Dario, I agree keep on with your info and wood sales.

jim


----------



## Dario (Mar 25, 2006)

LOL...I am not talking about wood sales, but the posts about it sure sent good feelings.

I apologize.  I should have been more specific and mentioned that I am referring to sales like those from Amazon (remember jet mini and drill doctor?).


----------



## Johnathan (Mar 25, 2006)

Well, Dario I might not always have time to hunt down the great deals. I am very thankful that you help us all save a little. That way we can buy more blanks from you!![8D]


----------



## pete00 (Apr 3, 2006)

> _Originally posted by Ron Mc_
> <br />Dario,
> "Look sweetheart someone sent me some wood to try!"[]Works great!

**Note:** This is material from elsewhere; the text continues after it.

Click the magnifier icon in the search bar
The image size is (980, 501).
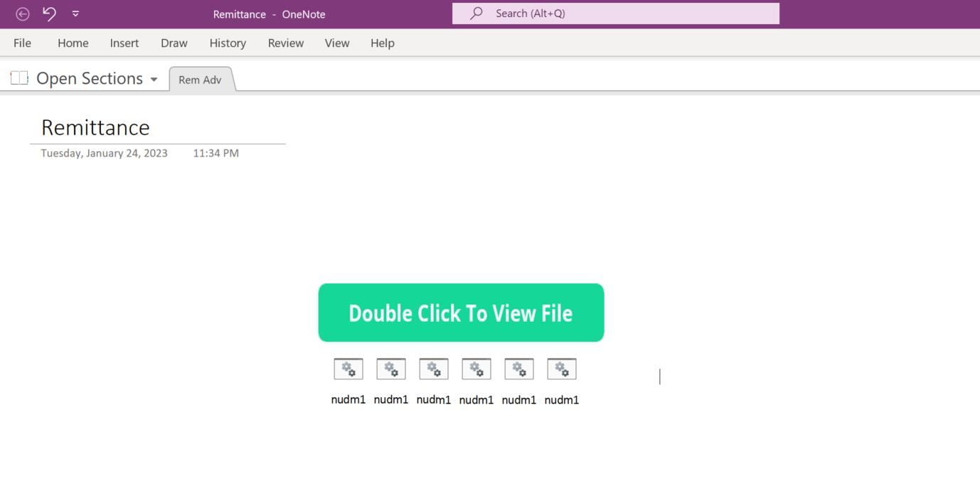coord(475,13)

ROFLMO............another sick puppy


----------



## Jerryconn (Apr 4, 2006)

> _Originally posted by Dario_
> <br />Just want to know if I should stop sharing TEMPTING sales info before all your spouses put a "hit" on me  [xx(] LOL  [][}]



Don't stop I hid the Ammo


----------



## BigRob777 (Apr 14, 2006)

Dario,
I think you should absolutely stop all sales.  Just kidding buddy.  I wonder why you posted this.  I get teased about causing marital problems with some of my customers, but I assume (spelled H O P E) it is just teasing.  Right Billy?????  You offer the folks here something that they would have to pay a lot more for, from some of the bigger shops, so, as much as it pains me to say this, ....Keep it up!

For those who don't know where I'm really coming from, I've actually referred people to Dario, when I don't have what they want.

My best,
Rob


----------



## blacksmith2461 (Apr 14, 2006)

I have bought some blanks off mark recently and my wife is quite happy about it []
even writes out the cheque and posts it for me[]


----------



## Dario (Apr 14, 2006)

Rob,

Just to clarify, this post is NOT referring to wood sales [][]...rather tool deals/sales that I usually stumble on. [^]

BTW, thank you for the referrals...know that I also do the same. []


----------